The protesters remained peaceful the vast majority of the time, sitting down and refusing to leave when confronted by any police officers.
At 10:20 AM, Lieutenant Charles Warren stabbed one of the protesters in the back with a bayonet. The police then opened fire on the crowd with both buckshot and birdshot. At least 16 rounds of ammunition were fired, and at least 50 people shot, including two women and two children.
Anyway, I wonder if anyone you know may have been involved?
These protesters were multi-ethnic, including Chinese, Japanese, Native Hawaiian, Luso and Filipino Americans
Were Polish there too?
The different groups, long at odds, put aside their differences to challenge the Inter-Island Steamship Company.
Wow...!
At 10:20 AM, Lieutenant Charles Warren stabbed one of the protesters in the back with a bayonet. The police then opened fire on the crowd with both buckshot and birdshot. At least 16 rounds of ammunition were fired, and at least 50 people shot, including two women and two children.
That really is the hard part.

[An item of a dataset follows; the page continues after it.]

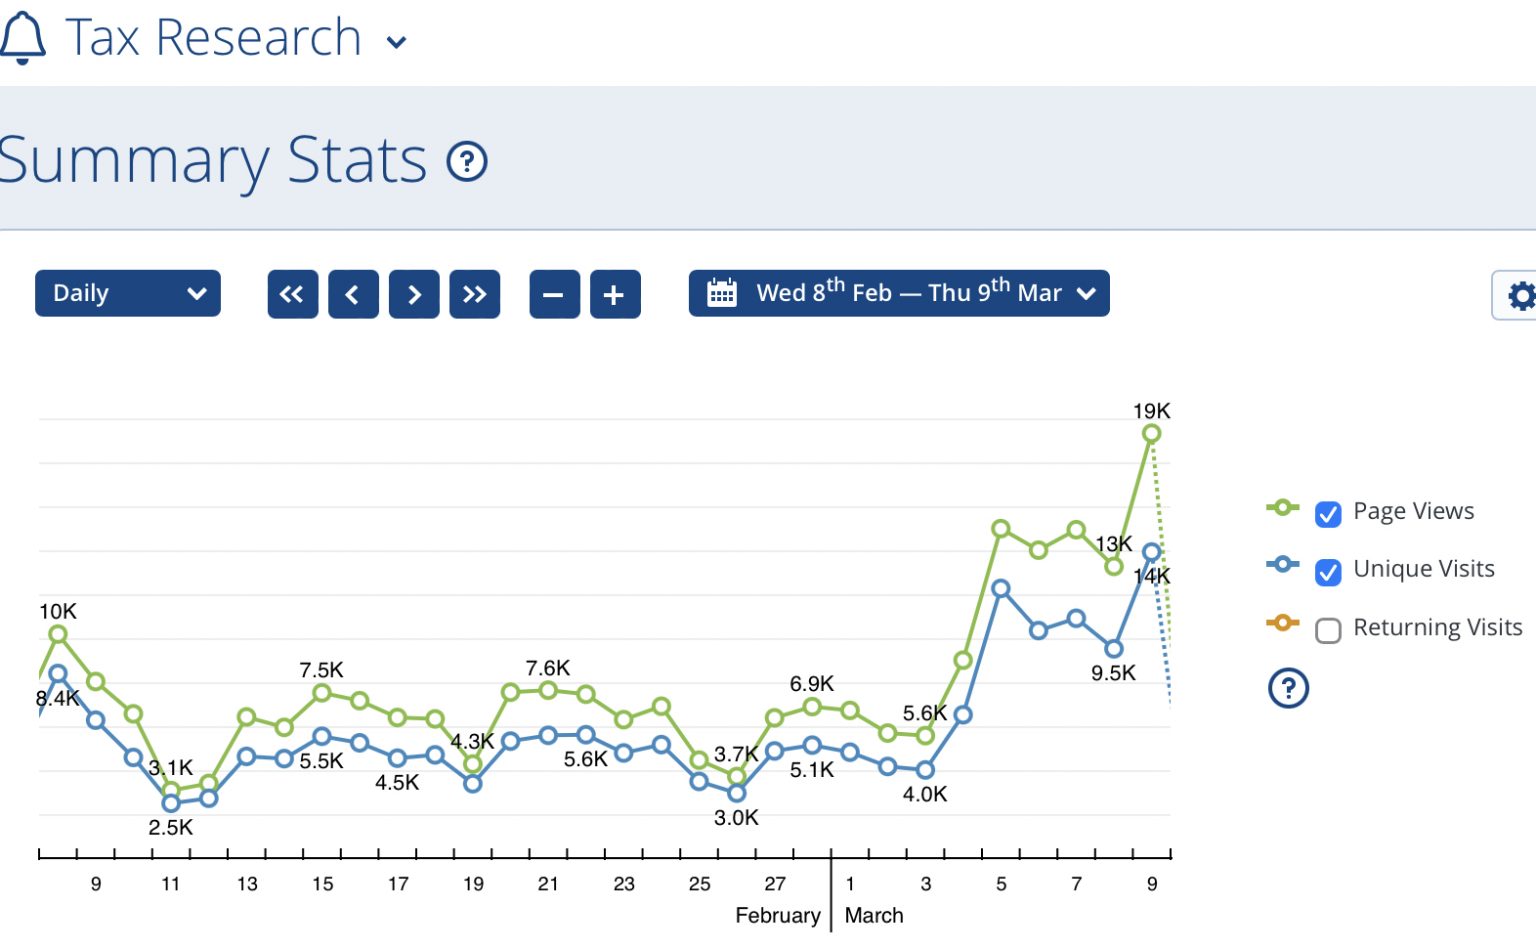Click the 19K Page Views data point
The image size is (1536, 949).
coord(1151,434)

In speaking with local embasy, there is record of "polish" arriving, but no record of any leaving.
Compounding the problem, is that Hawaii's archivist and historians have thus far failed to acknowledge the proper nationality of hundreds of early Polish immigrant who DID arrive in Hawaii via Germany or Austria-Hungary.

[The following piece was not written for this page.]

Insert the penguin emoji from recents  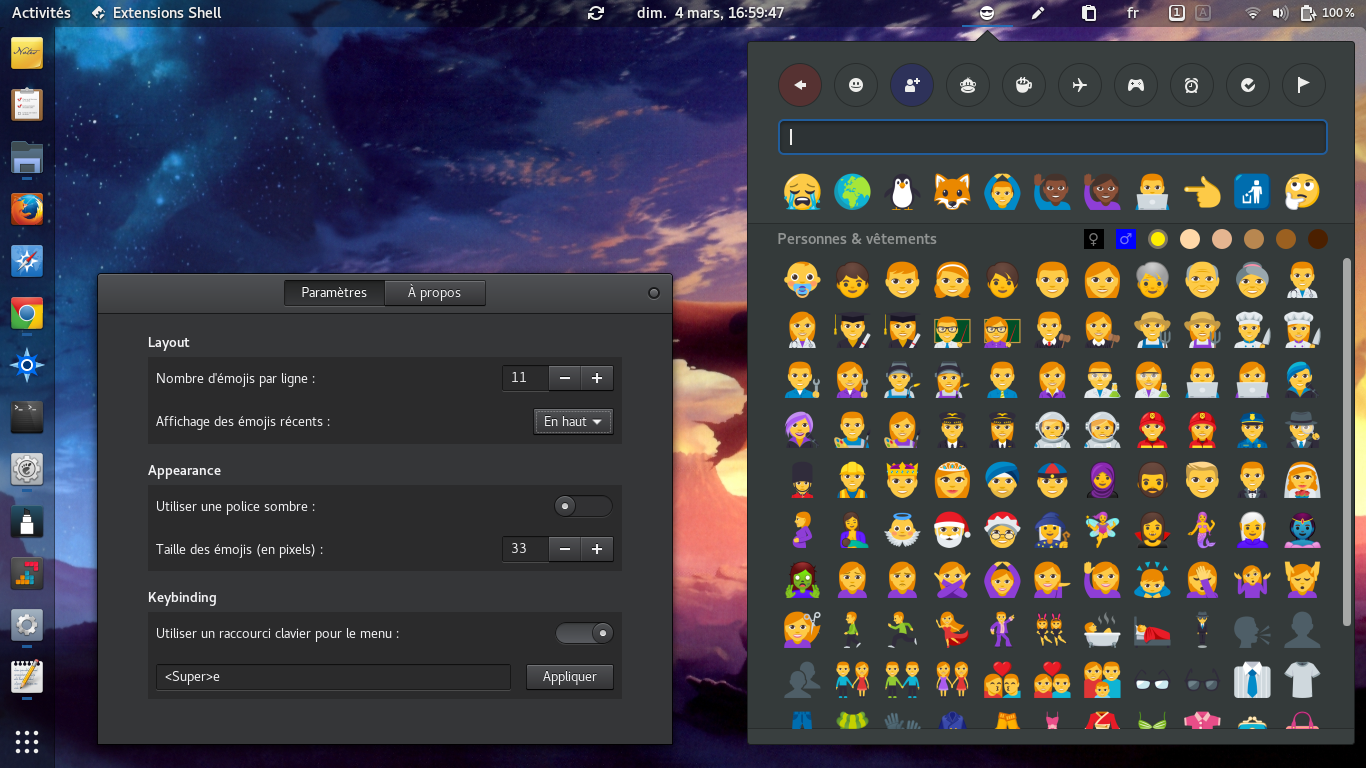902,191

The oversight is explained by the fact that the Polish nation, partitioned at the end of the eithteenth century by Russia, Prussia, and Austria, did not officially exist at that time.
Consequetly, the Poles did not qualify as a separate entry.
In one book I read, states the "German immigrants were selected by a private firm, H. Hackfeld and Co., with more regard to their adaptability to semitropical climate and plantation work." It goes on to say that "almost 1,400 arrived from northwest Germany between 1881 and 1897 and under the paternalistic care of Kuai sugar plantation they formed a successful community, which continued their homeland customs."
The author does not find it important to inform the readers that several hundred of those "German" immigrants were infact Poles.
Passenger lists clearyly indicate that of the 83 passergers who arrived on the H.F.Glade in Honolulu on April 4th 1896, two were Germans and one was an Austrian. The remaining eighty immigrants were natives of Galicia, the Austrian portion of the partitioned Poland ( incidently, the name of that province was unfortunately confused by Hawaiian archivist with the spanish province of the same name and, accordingly, Galician Poles were later classified as "Spaniards".
I could go on, but my feeling so far is that YES some were still here, during the incidents, and really did a good thing at standing up to the "powers that be" of the time, and banded with the other ethnicities, to form a solid wall to labor oppression.
Anyone with any insight to those here during these times, please let me know.
As was later said, and chanted, "We are all one blood, under the skin!"